Start of Block
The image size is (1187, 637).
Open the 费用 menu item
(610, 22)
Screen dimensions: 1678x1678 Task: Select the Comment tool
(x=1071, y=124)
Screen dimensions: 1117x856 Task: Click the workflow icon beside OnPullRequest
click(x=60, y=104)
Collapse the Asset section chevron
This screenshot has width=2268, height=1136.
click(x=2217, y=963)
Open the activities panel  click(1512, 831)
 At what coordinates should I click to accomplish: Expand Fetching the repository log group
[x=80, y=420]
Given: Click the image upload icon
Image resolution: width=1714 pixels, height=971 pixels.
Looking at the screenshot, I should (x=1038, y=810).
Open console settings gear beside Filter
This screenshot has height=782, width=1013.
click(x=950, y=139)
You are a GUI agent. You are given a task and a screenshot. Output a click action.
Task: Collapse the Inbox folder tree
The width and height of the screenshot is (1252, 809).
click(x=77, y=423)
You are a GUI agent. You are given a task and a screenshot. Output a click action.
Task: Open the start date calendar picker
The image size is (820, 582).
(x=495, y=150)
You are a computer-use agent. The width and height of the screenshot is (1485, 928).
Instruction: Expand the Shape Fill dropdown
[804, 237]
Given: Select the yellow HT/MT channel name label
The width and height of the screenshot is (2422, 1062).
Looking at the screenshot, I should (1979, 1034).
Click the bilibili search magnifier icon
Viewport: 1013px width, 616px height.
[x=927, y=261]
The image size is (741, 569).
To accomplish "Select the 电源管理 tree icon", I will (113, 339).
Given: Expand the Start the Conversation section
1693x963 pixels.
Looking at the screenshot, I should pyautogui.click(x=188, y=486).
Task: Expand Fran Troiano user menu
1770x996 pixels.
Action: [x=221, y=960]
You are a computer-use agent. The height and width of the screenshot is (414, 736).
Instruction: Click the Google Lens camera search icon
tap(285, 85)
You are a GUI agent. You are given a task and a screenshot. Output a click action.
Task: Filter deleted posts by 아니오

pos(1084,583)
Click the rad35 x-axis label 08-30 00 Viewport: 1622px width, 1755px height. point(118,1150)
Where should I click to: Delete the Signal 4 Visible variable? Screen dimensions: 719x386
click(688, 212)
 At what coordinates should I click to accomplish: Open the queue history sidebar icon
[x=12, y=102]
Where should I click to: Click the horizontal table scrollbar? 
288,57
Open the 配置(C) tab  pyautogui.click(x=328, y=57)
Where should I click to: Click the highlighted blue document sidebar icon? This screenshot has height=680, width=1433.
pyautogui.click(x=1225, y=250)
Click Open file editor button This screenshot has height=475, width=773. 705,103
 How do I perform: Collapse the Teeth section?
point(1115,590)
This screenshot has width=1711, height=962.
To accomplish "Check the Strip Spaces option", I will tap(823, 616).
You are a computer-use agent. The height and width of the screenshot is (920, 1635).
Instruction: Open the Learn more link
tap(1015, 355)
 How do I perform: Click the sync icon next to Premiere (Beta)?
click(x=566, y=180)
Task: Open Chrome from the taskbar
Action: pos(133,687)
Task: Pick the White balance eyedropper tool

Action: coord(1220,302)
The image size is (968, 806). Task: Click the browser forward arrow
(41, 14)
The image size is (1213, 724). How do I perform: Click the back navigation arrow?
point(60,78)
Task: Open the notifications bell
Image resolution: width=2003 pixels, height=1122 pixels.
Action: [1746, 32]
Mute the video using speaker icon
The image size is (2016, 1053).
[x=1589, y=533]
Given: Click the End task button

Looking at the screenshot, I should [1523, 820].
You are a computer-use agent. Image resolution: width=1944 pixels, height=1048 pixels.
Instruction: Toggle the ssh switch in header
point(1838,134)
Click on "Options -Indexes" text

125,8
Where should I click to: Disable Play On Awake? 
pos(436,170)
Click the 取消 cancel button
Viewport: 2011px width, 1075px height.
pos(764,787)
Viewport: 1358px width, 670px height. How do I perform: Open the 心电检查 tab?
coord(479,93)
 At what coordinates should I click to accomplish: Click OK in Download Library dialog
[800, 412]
End of Block
Aim of the exercise —
Transcribe all the entries, keeping each one exactly as it is.

Answer section —
The image size is (1187, 637).
Open the 费用 menu item
(610, 22)
Screen dimensions: 1678x1678 Task: Select the Comment tool
(x=1071, y=124)
Screen dimensions: 1117x856 Task: Click the workflow icon beside OnPullRequest
click(x=60, y=104)
Collapse the Asset section chevron
This screenshot has width=2268, height=1136.
click(x=2217, y=963)
Open the activities panel  click(1512, 831)
 At what coordinates should I click to accomplish: Expand Fetching the repository log group
[x=80, y=420]
Given: Click the image upload icon
Image resolution: width=1714 pixels, height=971 pixels.
Looking at the screenshot, I should (x=1038, y=810).
Open console settings gear beside Filter
This screenshot has height=782, width=1013.
click(x=950, y=139)
You are a GUI agent. You are given a task and a screenshot. Output a click action.
Task: Collapse the Inbox folder tree
The width and height of the screenshot is (1252, 809).
click(x=77, y=423)
You are a GUI agent. You are given a task and a screenshot. Output a click action.
Task: Open the start date calendar picker
The image size is (820, 582).
(x=495, y=150)
You are a computer-use agent. The width and height of the screenshot is (1485, 928).
Instruction: Expand the Shape Fill dropdown
[804, 237]
Given: Select the yellow HT/MT channel name label
The width and height of the screenshot is (2422, 1062).
Looking at the screenshot, I should (1979, 1034).
Click the bilibili search magnifier icon
Viewport: 1013px width, 616px height.
[x=927, y=261]
The image size is (741, 569).
To accomplish "Select the 电源管理 tree icon", I will (113, 339).
Given: Expand the Start the Conversation section
1693x963 pixels.
Looking at the screenshot, I should pyautogui.click(x=188, y=486).
Task: Expand Fran Troiano user menu
1770x996 pixels.
Action: [x=221, y=960]
You are a computer-use agent. The height and width of the screenshot is (414, 736).
Instruction: Click the Google Lens camera search icon
tap(285, 85)
You are a GUI agent. You are given a task and a screenshot. Output a click action.
Task: Filter deleted posts by 아니오

pos(1084,583)
Click the rad35 x-axis label 08-30 00 Viewport: 1622px width, 1755px height. point(118,1150)
Where should I click to: Delete the Signal 4 Visible variable? Screen dimensions: 719x386
click(688, 212)
 At what coordinates should I click to accomplish: Open the queue history sidebar icon
[x=12, y=102]
Where should I click to: Click the horizontal table scrollbar? 
288,57
Open the 配置(C) tab  pyautogui.click(x=328, y=57)
Where should I click to: Click the highlighted blue document sidebar icon? This screenshot has height=680, width=1433.
pyautogui.click(x=1225, y=250)
Click Open file editor button This screenshot has height=475, width=773. 705,103
 How do I perform: Collapse the Teeth section?
point(1115,590)
This screenshot has width=1711, height=962.
To accomplish "Check the Strip Spaces option", I will tap(823, 616).
You are a computer-use agent. The height and width of the screenshot is (920, 1635).
Instruction: Open the Learn more link
tap(1015, 355)
 How do I perform: Click the sync icon next to Premiere (Beta)?
click(x=566, y=180)
Task: Open Chrome from the taskbar
Action: pos(133,687)
Task: Pick the White balance eyedropper tool

Action: coord(1220,302)
The image size is (968, 806). Task: Click the browser forward arrow
(41, 14)
The image size is (1213, 724). How do I perform: Click the back navigation arrow?
point(60,78)
Task: Open the notifications bell
Image resolution: width=2003 pixels, height=1122 pixels.
Action: [1746, 32]
Mute the video using speaker icon
The image size is (2016, 1053).
[x=1589, y=533]
Given: Click the End task button

Looking at the screenshot, I should [1523, 820].
You are a computer-use agent. Image resolution: width=1944 pixels, height=1048 pixels.
Instruction: Toggle the ssh switch in header
point(1838,134)
Click on "Options -Indexes" text

125,8
Where should I click to: Disable Play On Awake? 
pos(436,170)
Click the 取消 cancel button
Viewport: 2011px width, 1075px height.
pos(764,787)
Viewport: 1358px width, 670px height. How do I perform: Open the 心电检查 tab?
coord(479,93)
 At what coordinates should I click to accomplish: Click OK in Download Library dialog
[800, 412]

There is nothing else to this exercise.